## WHAT YOU HAVE TO DO
Begin at the top of the following data. Copy each line exactly until you have copied the line containing "M-Tek Inverter Battery (694, 2370)".

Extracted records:
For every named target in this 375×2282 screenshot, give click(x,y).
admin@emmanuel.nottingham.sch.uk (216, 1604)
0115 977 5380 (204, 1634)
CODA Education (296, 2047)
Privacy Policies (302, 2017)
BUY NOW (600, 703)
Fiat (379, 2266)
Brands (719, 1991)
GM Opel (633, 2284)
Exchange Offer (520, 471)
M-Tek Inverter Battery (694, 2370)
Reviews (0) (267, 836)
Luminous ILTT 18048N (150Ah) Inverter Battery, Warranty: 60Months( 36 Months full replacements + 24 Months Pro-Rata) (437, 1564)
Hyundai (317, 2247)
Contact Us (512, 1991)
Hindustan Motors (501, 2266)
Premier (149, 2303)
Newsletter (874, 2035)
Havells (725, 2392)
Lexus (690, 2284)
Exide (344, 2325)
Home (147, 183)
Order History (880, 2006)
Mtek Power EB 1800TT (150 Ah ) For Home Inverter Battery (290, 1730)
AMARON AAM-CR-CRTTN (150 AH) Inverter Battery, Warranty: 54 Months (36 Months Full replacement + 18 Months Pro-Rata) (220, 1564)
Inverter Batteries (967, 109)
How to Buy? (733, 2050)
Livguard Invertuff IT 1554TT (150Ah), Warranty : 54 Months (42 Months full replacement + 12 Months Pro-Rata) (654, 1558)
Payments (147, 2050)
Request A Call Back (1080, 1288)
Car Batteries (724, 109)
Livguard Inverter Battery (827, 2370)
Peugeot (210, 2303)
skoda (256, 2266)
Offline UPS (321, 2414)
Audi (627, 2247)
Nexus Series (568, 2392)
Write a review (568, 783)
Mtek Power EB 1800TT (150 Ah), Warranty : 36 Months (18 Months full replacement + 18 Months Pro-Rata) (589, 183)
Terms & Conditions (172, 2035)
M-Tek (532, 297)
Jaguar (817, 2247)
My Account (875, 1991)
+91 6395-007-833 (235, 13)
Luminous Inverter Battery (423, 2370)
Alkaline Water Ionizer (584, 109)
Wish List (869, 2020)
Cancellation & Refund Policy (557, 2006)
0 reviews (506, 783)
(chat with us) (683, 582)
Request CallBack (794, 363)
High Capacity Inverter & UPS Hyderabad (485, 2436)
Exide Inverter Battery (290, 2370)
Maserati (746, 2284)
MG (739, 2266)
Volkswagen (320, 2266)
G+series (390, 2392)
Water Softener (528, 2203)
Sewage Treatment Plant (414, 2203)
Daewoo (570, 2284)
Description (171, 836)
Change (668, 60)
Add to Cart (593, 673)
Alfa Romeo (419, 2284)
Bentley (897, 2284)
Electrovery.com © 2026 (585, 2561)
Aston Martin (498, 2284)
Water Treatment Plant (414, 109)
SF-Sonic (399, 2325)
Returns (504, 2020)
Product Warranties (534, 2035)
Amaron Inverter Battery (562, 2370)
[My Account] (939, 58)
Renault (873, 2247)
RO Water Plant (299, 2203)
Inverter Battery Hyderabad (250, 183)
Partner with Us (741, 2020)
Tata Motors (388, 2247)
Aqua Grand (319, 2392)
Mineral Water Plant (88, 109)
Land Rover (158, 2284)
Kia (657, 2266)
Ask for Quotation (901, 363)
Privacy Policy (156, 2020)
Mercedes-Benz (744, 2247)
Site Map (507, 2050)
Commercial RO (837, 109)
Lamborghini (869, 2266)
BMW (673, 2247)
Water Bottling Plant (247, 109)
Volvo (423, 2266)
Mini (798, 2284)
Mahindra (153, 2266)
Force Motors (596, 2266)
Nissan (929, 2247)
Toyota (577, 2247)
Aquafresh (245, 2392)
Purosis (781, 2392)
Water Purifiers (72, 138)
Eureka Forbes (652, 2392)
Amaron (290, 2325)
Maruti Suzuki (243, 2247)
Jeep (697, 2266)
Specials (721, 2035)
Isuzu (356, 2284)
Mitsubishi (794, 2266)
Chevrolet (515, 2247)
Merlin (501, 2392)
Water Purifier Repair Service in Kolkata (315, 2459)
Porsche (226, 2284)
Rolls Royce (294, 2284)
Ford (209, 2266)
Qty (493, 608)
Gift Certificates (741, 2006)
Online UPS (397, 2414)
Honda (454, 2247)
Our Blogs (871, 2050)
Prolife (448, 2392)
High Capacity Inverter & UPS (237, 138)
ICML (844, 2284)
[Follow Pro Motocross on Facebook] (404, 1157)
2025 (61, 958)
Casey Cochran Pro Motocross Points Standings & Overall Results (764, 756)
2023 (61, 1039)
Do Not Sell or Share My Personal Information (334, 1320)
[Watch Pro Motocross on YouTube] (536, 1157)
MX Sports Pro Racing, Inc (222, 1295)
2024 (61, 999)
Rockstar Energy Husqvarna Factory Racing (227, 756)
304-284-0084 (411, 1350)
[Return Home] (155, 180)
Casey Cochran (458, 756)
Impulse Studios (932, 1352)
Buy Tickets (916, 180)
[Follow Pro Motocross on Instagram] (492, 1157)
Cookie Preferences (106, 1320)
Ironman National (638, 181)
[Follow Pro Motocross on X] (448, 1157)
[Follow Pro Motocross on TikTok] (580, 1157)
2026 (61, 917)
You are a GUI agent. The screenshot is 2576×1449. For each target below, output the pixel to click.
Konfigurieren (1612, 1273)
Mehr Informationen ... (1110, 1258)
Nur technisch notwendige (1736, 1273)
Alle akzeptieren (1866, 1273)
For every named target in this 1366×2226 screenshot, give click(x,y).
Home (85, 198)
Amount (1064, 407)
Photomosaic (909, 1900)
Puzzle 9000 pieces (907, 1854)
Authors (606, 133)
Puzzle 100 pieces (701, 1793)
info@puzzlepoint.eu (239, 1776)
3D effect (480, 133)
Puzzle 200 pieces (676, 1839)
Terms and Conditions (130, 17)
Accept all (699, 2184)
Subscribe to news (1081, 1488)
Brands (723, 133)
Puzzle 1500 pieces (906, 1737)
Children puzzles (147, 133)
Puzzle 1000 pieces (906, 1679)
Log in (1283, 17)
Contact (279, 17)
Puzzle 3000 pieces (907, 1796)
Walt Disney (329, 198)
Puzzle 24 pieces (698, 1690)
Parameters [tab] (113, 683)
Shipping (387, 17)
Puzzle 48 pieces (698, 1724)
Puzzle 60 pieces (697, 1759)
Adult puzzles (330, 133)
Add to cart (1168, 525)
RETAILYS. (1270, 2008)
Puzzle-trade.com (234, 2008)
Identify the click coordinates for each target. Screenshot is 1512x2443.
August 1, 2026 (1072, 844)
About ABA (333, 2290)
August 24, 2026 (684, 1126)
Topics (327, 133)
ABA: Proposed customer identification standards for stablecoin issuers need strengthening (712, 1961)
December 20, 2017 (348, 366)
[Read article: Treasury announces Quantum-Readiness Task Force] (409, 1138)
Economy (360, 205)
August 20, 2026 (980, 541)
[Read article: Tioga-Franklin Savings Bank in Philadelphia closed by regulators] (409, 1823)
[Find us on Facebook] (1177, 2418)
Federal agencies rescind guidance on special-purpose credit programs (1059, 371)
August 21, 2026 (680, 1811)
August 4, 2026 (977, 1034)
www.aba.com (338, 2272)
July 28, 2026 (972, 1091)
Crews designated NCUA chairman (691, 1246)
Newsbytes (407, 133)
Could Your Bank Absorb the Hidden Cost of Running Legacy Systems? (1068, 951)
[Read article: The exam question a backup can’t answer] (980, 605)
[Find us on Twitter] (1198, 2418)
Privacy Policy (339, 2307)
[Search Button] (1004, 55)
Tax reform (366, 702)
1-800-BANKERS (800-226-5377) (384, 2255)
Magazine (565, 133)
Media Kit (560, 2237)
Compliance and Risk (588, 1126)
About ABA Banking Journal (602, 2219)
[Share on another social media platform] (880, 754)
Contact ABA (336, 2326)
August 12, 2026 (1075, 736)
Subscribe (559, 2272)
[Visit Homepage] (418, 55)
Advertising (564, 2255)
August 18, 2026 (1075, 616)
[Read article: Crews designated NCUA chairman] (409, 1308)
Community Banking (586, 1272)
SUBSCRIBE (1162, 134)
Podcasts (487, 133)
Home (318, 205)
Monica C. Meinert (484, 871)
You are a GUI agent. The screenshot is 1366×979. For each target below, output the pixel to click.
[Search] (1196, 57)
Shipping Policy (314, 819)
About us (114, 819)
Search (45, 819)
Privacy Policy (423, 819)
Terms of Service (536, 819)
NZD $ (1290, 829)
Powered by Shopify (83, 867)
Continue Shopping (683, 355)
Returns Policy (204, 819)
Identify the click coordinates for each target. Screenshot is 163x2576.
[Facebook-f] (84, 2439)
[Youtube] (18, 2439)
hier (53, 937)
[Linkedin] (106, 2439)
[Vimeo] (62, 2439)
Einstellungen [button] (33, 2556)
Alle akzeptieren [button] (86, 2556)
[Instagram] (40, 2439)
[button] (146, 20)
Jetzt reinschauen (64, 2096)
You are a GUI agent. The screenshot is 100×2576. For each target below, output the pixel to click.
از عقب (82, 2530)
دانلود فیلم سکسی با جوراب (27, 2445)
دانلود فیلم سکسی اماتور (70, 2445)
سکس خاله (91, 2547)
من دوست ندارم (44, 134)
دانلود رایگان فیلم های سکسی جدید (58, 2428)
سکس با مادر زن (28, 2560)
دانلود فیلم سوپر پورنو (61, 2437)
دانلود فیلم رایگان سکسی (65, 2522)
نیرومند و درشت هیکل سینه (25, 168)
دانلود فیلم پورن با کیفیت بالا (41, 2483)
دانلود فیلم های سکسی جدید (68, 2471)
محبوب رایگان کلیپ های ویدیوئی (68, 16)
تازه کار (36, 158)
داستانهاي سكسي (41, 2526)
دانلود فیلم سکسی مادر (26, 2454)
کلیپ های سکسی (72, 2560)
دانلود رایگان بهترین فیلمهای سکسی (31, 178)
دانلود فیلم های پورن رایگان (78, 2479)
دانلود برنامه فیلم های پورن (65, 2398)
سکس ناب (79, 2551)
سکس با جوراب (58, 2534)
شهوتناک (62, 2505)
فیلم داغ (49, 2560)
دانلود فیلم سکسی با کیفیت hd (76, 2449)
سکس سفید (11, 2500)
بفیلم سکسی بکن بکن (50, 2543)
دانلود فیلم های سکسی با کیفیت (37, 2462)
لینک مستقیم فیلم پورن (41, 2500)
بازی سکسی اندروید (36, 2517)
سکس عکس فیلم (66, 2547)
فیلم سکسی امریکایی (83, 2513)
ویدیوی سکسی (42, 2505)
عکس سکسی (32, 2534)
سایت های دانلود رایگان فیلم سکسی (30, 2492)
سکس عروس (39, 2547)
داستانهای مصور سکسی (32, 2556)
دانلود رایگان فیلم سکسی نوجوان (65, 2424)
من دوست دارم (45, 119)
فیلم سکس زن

## ANSWER AREA
For every named target in this 375×2282 screenshot, give click(x,y).
admin@emmanuel.nottingham.sch.uk (216, 1604)
0115 977 5380 (204, 1634)
CODA Education (296, 2047)
Privacy Policies (302, 2017)
BUY NOW (600, 703)
Fiat (379, 2266)
Brands (719, 1991)
GM Opel (633, 2284)
Exchange Offer (520, 471)
M-Tek Inverter Battery (694, 2370)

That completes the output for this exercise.